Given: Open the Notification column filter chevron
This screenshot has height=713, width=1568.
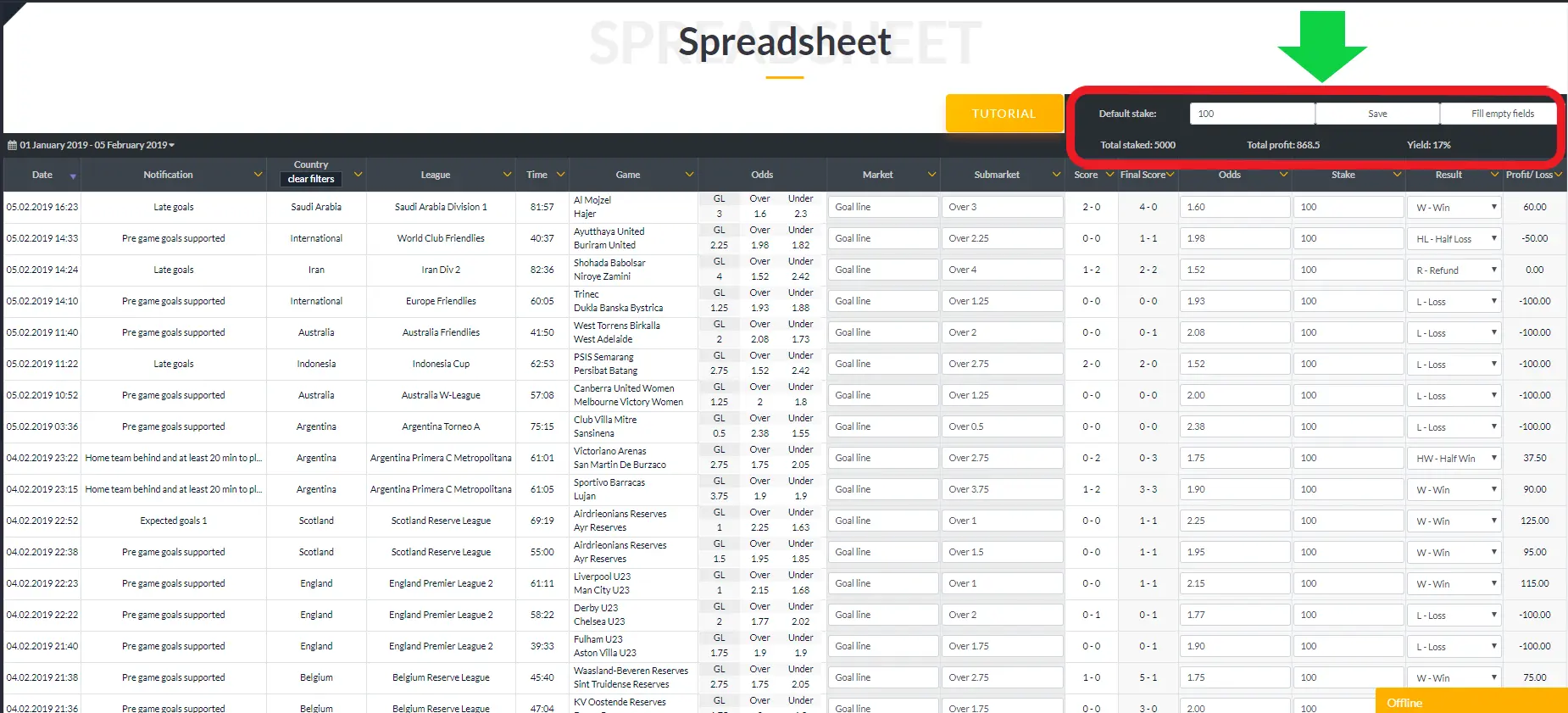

==

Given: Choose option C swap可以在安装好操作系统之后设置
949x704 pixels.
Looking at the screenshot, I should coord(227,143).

Required action
Look above for the line with "Given: Open the" and the line with "This screenshot has height=713, width=1568.", and reproduce exactly those two lines plus every line between, nothing more.

Final answer
Given: Open the Notification column filter chevron
This screenshot has height=713, width=1568.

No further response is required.